The nightmare begins sometime
after midnight. I dream I’m walking
through the living room and into the
kitchen. Plaster busts line the counter
beside the sink. They’re white like
Roman statues. Maybe Greek. It’s
hard to tell. I glance around to see if
others might be perched on the phone
table or the microwave or the stove.
They aren’t. I turn back to the
sink and see a framed photo of my
mother wedged between the plaster
busts. That’s when I know what’s
happening. This is a demon attack.
I blast the photo and the heads.
I don’t even think about it. I react,
like any warrior. Battle is battle.
It’s a trained response. The fireballs
I throw destroy the photo and the
busts. Instantly, my mother appears
on my left, floating above the ground
in a filmy, white nightgown. She
acts disoriented. She seems afraid.
She pretends to be an innocent victim.
She’s not. I almost laugh. I guess
this demon thinks masquerading
as my mother, the narcissist, will
rattle me. It doesn’t. Instead I walk
away from her in the same way I
left her years ago in my waking life.
My younger brother arrives in a
convertible. It’s blue, the color of
peace, freedom, flight. As I climb
into his car something startles me,
and I’m awake. One o’clock in
the morning, and the love of my
life snores softly beside me. No
nightmares for him. Flinging back
the sheets, I hurry to the dresser
and grab my pentacle necklace.
I wrap it around my wrist and sleep
soundly, dreamlessly, after that.
Something startles me again, and
I jump. “What’s wrong?” I ask.
Brilliant sunlight streams through
the curtains framing the window.
Field sparrows toss their squeaky
songs across the grass. It’s a
beautiful day. “You overslept,
sweets,” he says.

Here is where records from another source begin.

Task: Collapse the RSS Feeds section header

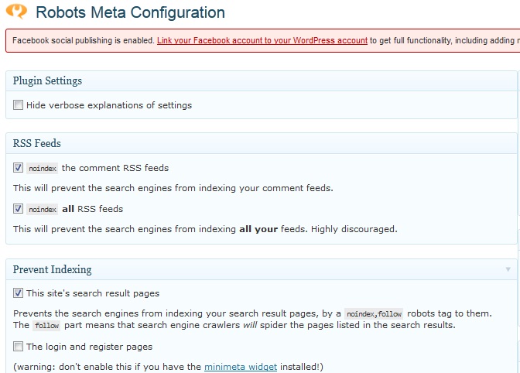Action: tap(37, 143)
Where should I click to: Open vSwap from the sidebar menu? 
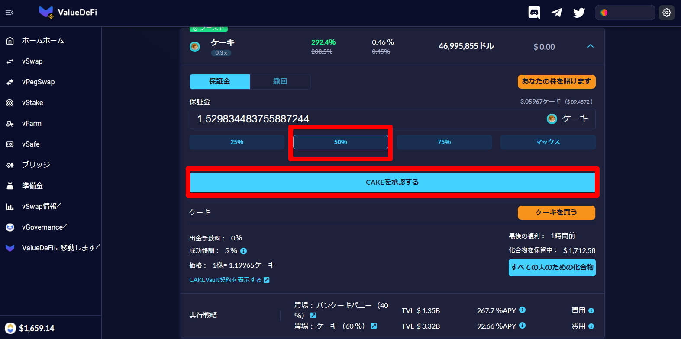click(x=32, y=61)
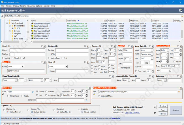
Task: Open the Renaming Options menu
Action: [35, 6]
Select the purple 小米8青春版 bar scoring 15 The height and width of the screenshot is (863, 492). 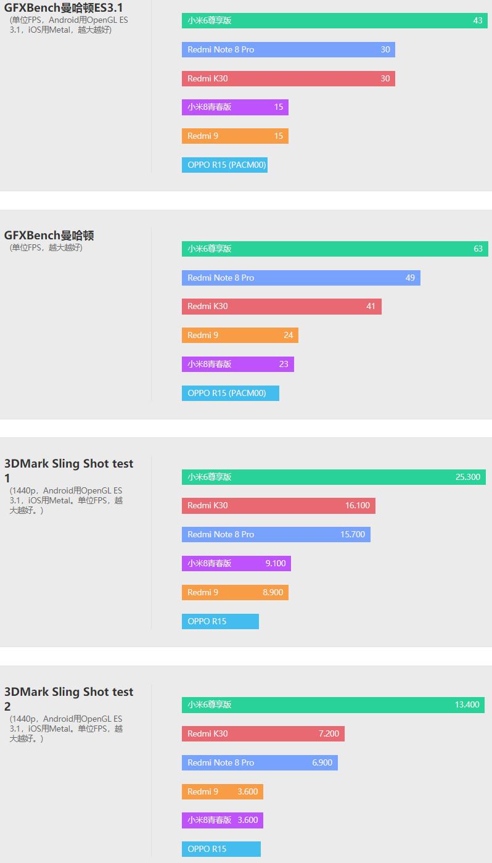(x=235, y=107)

I shiver when
I remember. “I had a nightmare,”
I say. “I never have those.”
Dreams are omens, signs. When
I have the time, I’ll peel this one
as if it were an orange, deciphering
its meaning, this dream about
my mother, the narcissist. And
it’s true. There are too many
narcissists in my life. Men and
women. Mostly men. I’ve been
weeding them out like the dandelions
that sneak into my garden. Pushy,
invasive, ego-maniac plants. I
deserve better than that. I do. The
next week, on a morning when
powdered clouds seed a lapis-blue
sky, the love of my life kisses my
cheek as he dashes out the door
to run errands: the bank, the post
office, the grocery store, the gas
station. He never comes back.
He even left his cat, Hecate, behind
this time. I didn’t think she could
be happy without him. She is.
So am I.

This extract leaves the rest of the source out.